- [What needs to be done]: Ignoring the pictures, repeat every entry below exactly as it appears.

- [Data extracts]:
────────────────────

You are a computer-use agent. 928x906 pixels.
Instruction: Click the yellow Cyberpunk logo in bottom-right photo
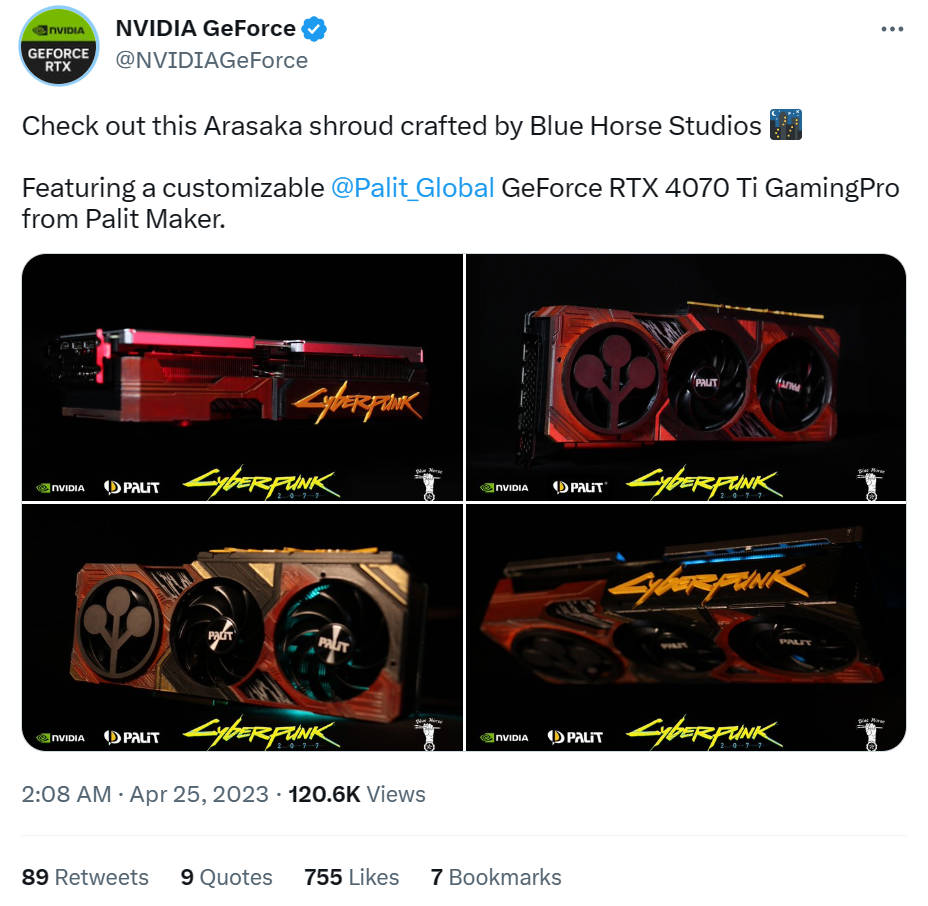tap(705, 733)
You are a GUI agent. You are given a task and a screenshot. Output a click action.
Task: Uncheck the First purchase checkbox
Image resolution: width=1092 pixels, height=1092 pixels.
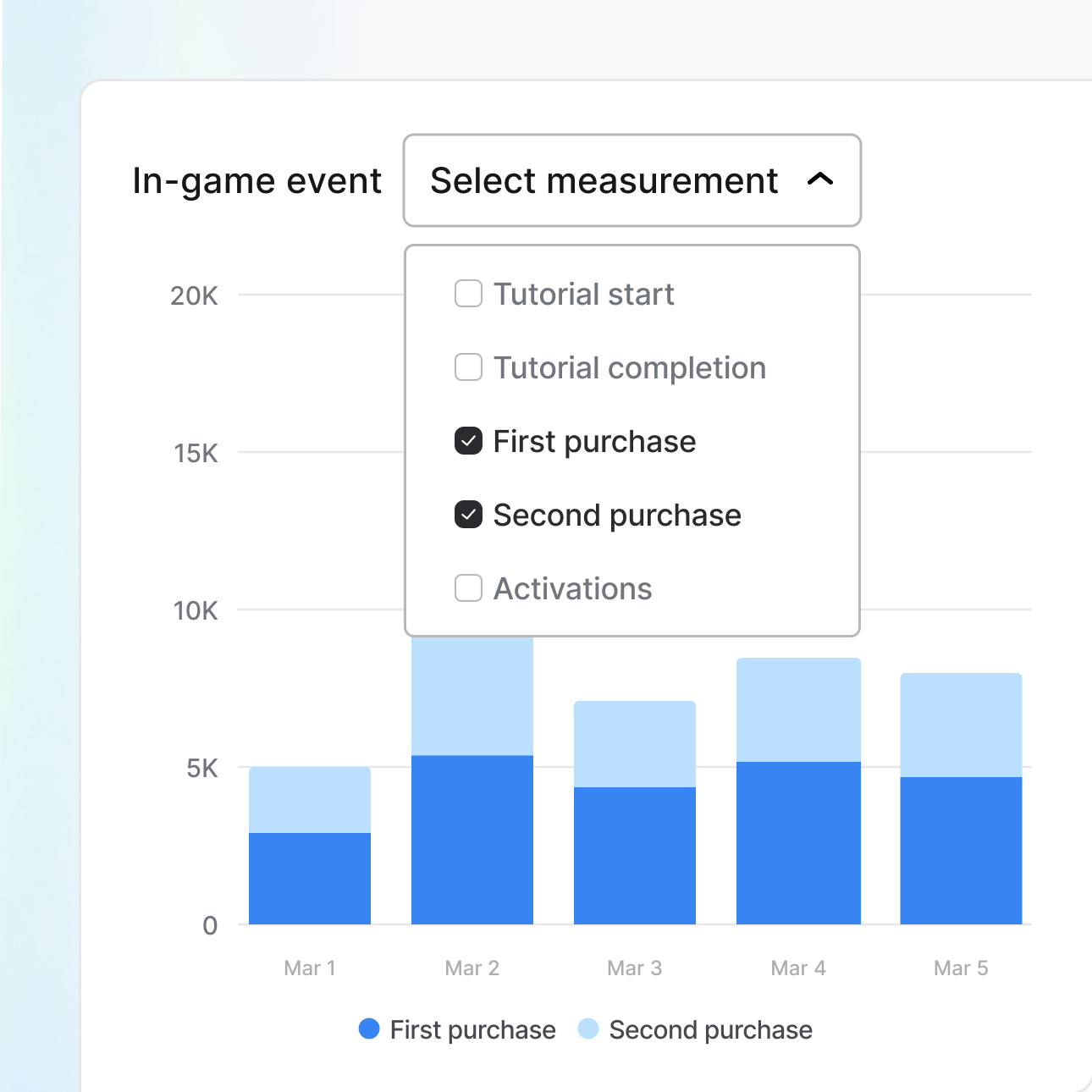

────────────────────

- [Written reply]:
You are a computer-use agent. 928x906 pixels.
Instruction: Click the yellow Cyberpunk logo in bottom-right photo
tap(705, 733)
You are a GUI agent. You are given a task and a screenshot. Output a click action.
Task: Uncheck the First purchase checkbox
Image resolution: width=1092 pixels, height=1092 pixels.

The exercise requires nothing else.